When using this formula, it helps in breaking down complex trigonometric expressions into simpler components.
For example, in the original exercise, the expression \( \cos(\frac{5\pi}{4} - x) \) can be expanded using this formula.
You substitute \( a = \frac{5\pi}{4} \) and \( b = x \).
This turns \( \cos(\frac{5\pi}{4} - x) \) into \( \cos(\frac{5\pi}{4})\cos x + \sin(\frac{5\pi}{4})\sin x\).
Understanding and applying the cosine difference formula makes tackling such trigonometric identities much more manageable.

Understanding the values of cosine and sine for specific angles is crucial. These values often appear in various trigonometric identities and problems.
For common angles, like \( \frac{\pi}{4}, \frac{3\pi}{4}, \text{or} \frac{5\pi}{4} \), these are typically memorized to make solving problems easier.
In the exercise, we deal with \( \frac{5\pi}{4} \), which is an angle in the third quadrant of the unit circle.

• \( \cos\left(\frac{5\pi}{4}\right) = -\frac{\sqrt{2}}{2} \)
• \( \sin\left(\frac{5\pi}{4}\right) = -\frac{\sqrt{2}}{2} \)

These values are derived from the reference angle \( \frac{\pi}{4} \) and the properties of the unit circle.
Using these known values, you can substitute them into your trigonometric expression to simplify it further. This substitution is what leads to the next step of proving the identity.

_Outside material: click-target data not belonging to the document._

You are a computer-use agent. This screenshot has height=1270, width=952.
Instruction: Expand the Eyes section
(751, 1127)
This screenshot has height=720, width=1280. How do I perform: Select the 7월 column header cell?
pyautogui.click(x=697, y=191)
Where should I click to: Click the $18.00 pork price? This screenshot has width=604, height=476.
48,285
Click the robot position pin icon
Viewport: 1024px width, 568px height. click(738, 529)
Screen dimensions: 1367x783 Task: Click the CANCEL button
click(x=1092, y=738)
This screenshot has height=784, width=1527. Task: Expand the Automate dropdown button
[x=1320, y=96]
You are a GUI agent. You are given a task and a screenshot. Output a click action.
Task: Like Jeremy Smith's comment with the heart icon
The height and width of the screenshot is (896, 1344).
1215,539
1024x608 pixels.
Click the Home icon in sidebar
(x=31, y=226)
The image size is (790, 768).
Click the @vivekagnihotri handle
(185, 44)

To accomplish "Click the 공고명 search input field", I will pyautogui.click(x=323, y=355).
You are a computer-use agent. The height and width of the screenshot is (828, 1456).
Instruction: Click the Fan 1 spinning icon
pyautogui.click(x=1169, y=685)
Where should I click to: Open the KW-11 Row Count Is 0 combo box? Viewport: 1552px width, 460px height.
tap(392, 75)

Trigonometric simplification involves reducing a complex trigonometric expression into a simpler form. This is essential when proving identities.
In our exercise, after substituting the cosine and sine values, the expression becomes:
\( -\frac{\sqrt{2}}{2}\cos x -\frac{\sqrt{2}}{2}\sin x \).
The goal is to express it in the simplest form possible to match the right side of the identity.
You can factor out the common factor \( -\frac{\sqrt{2}}{2} \) from both terms:

• \( -\frac{\sqrt{2}}{2}(\cos x + \sin x) \)

This process of factoring simplifies the expression, showing it is equal to \( -\frac{\sqrt{2}}{2}(\cos x + \sin x) \), hence proving the original identity.Understanding how to factor and simplify correctly is a key skill in trigonometry.
This skill helps in making complicated problems easier to handle and solves them efficiently.